Potential Field

Onto the last discretization method that you will be learning in this lesson - potential field method. Unlike the methods discussed thus far that discretize the continuous space into a connected graph, the potential field method performs a different type of discretization.

To accomplish its task, the potential field method generates two functions - one that attracts the robot to the goal and one that repels the robot away from obstacles. The two functions can be summed to create a discretized representation. By applying an optimization algorithm such as gradient descent, a robot can move toward the goal configuration while steering around obstacles. Let’s look at how each of these steps is implemented in more detail.

Attractive Potential Field

The attractive potential field is a function with the global minimum at the goal configuration. If a robot is placed at any point and required to follow the direction of steepest descent, it will end up at the goal configuration. This function does not need to be complicated, a simple quadratic function can achieve all of the requirements discussed above.

f_{att}(\textbf{x}) = \nu_{att}(||\textbf{x}-\textbf{x}_{goal}||)^2

Where \textbf{x} represents the robot’s current position, and \textbf{x}_{goal} the goal position. \nu is a scaling factor.

A fragment of the attractive potential field is displayed in the image below.

Repulsive Potential Field

The repulsive potential field is a function that is equal to zero in free space, and grows to a large value near obstacles. One way to create such a potential field is with the function below.

f _{rep} =\left\{ \begin{array}{ll} \nu _{rep} (\frac{1}{\rho(\textbf{x})}-\frac{1}{\rho_{0}})^{2}\ \quad if\ \rho\leq \rho_{0},\\ \\ 0 \qquad\qquad\qquad\quad \ if\ \rho > \rho_{0}\\ \end{array} \right.

Where the function \rho(\textbf{x}) returns the distance from the robot to its nearest obstacle, \rho_0 is a scaling parameter that defines the reach of an obstacle’s repulsiveness, and \nu is a scaling parameter.

An image of a repulsive potential field for an arbitrary configuration space is provided below.

The value \rho_0 controls how far from an obstacle the potential field will be non-zero, and how steep the area surrounding an obstacle will be.

Past \rho_0 , the potential field is zero. Within a \rho_0 distance of the obstacle, the potential field scales with proximity to the obstacle.

Potential Field Sum

The attractive and repulsive functions are summed to produce the potential field that is used to guide the robot from anywhere in the space to the goal. The image below shows the summation of the functions, and the image immediately after displays the final function.

Imagine placing a marble onto the surface of the function - from anywhere in the field it will roll in the direction of the goal without colliding with any of the obstacles (as long as \rho_0 is set appropriately)!

The gradient of the function dictates which direction the robot should move, and the speed can be set to be constant or scaled in relation to the distance between the robot and the goal.

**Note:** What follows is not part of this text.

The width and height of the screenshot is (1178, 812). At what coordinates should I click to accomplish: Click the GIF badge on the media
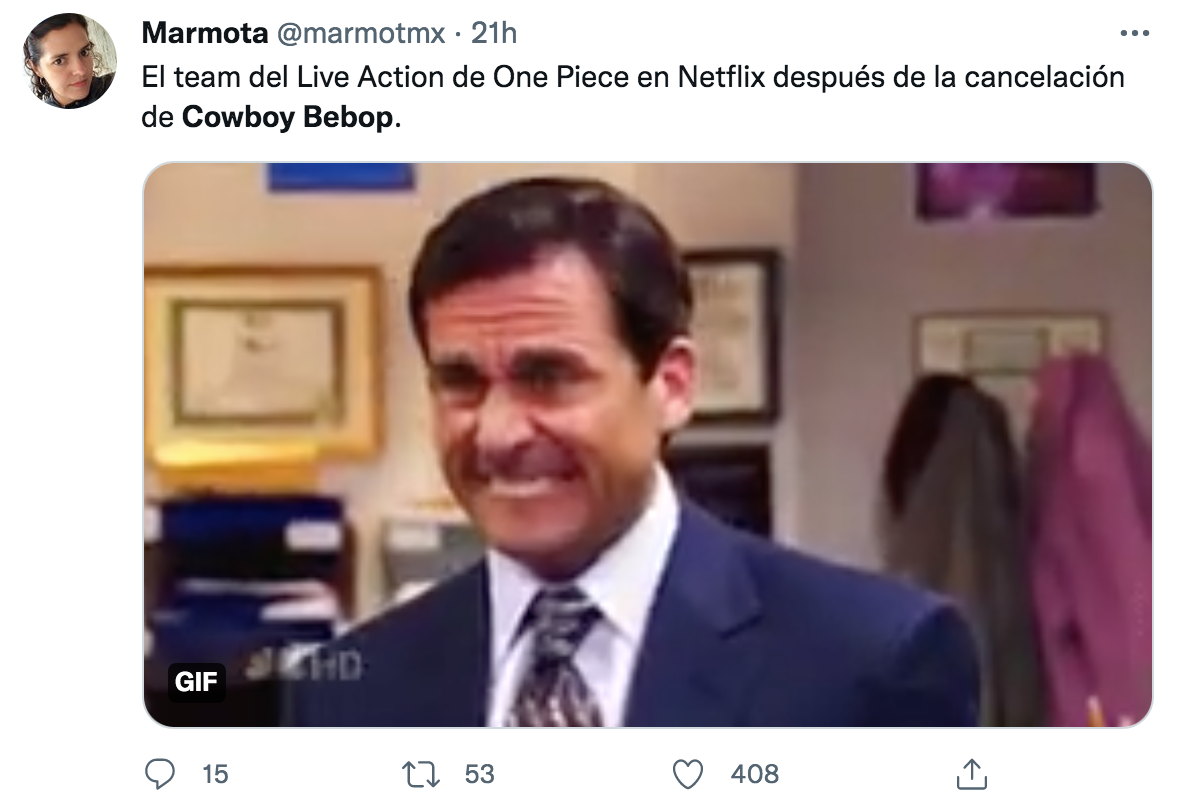coord(196,682)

Problems with the Potential Field Method

The potential field method is not without its faults - the method is neither complete nor optimal. In certain environments, the method will lead the robot to a local minimum , as opposed to the global minimum. The images below depict one such instance. Depending on where the robot commences, it may be led to the bottom of the smile.

The image below depicts the configuration space, and the following image displays the corresponding potential field.

The problem of a robot becoming stuck in a local minimum can be resolved by adding random walks, and other strategies that are commonly applied to gradient descent, but ultimately the method is not complete.

The potential field method isn’t optimal either, as it may not always find the shortest (or cheapest) path from start to goal. The shortest path may not follow the path of steepest descent. In addition, potential field does not take into consideration the cost of every step.